ARTICLE
▬▬▬▬▬▬

Sunday, August 19, 2018

Machine Learning and Software Development

I am extremely disappointed with the state of Software Development as practiced today.

For many years I was bedazzled by the wondrous new features of the latest Programming Languages. Amazing breakthroughs. Context-Free Grammars. Structured Programming. Object Oriented Programming. Event Driven Architectures. Restful Interfaces. Look how wonderful it all is!

After years of chasing the latest and greatest, something ominous begins to dawn on me. These "developments" and "improvements" are not happening fast enough. The software being created is NOT better or more reliable or easier to understand or easier to develop. The frenetic pace of "new frameworks" and "new tools" and "new paradigms" and "new buzzwords" obscures the fact that we are spinning our wheels throwing up "More Stuff" without recognizing that it is just a rehash of the same old problems. The training becomes more and more specialized and it becomes harder and harder to be sure you fully understand all the features you are expected to make use of.

▬▬▬▬▬▬

RAW DATA

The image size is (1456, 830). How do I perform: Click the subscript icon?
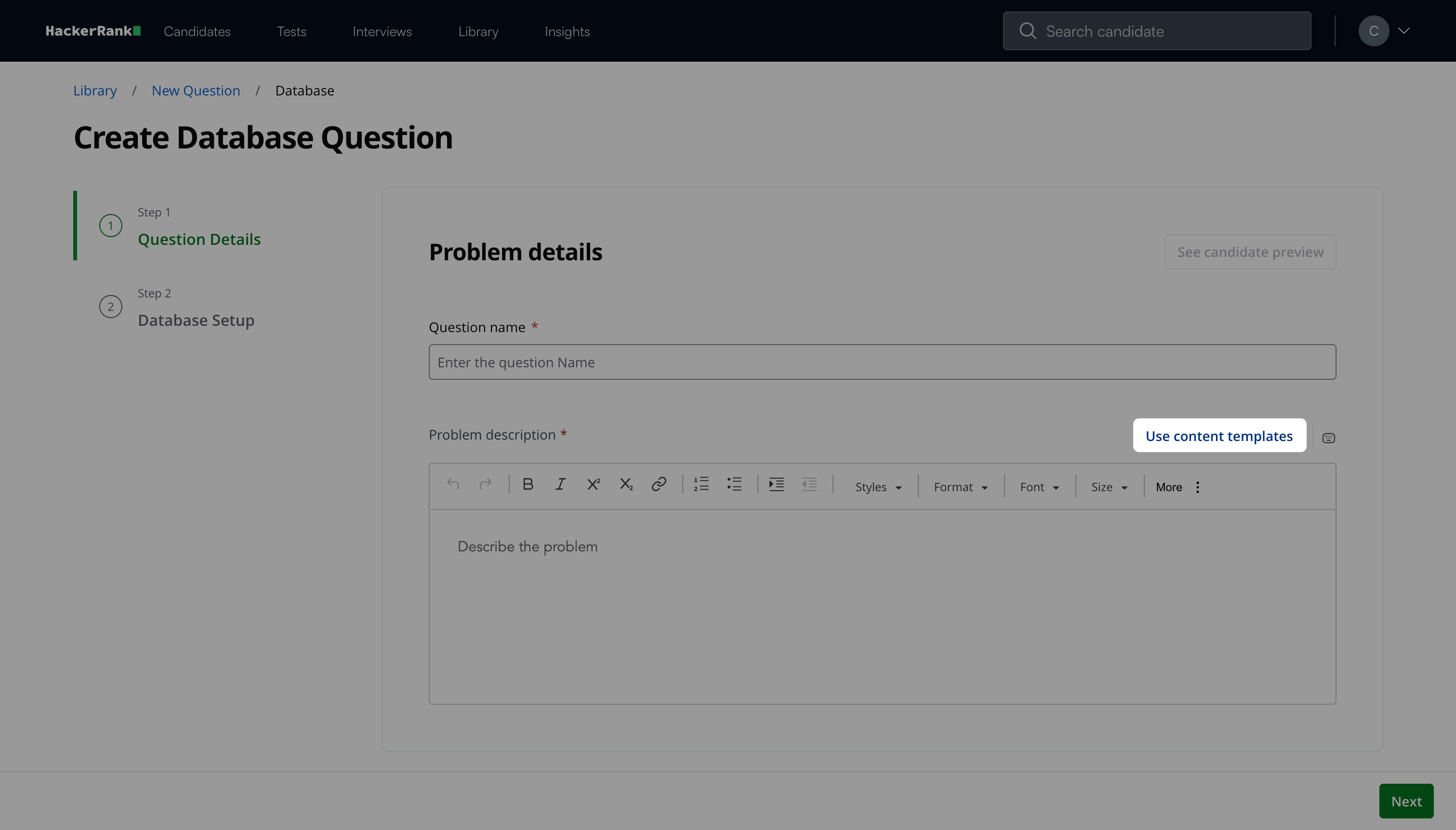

▬▬▬▬▬▬

INSTRUCTIONS
[1] Output the passage of the software development post between "For many years" and "wonderful it all is!", inclusive.
[2] Write the next part of the post on machine learning and software development, picking up after its final sentence.

THE ANSWERS
[1]
For many years I was bedazzled by the wondrous new features of the latest Programming Languages. Amazing breakthroughs. Context-Free Grammars. Structured Programming. Object Oriented Programming. Event Driven Architectures. Restful Interfaces. Look how wonderful it all is!

[2]
The users of the Software are led to believe that much progress is being made because we can create glitzier User Interfaces, or because we have reached a (sort of) consensus on how programs should behave, or because they can access exponentially more data. But Users are generally not in a position to evaluate the internal quality of Software, or to understand the costs of managing and developing that Software.

In reality, programming today is fundamentally the same as it was when we used Hollerith Cards and submitted Batch Jobs.  A program is a string of characters stored in a file. A language processor reads and interprets these characters according to a set of rules. Many of these modules are combined to create the program that will later be executed.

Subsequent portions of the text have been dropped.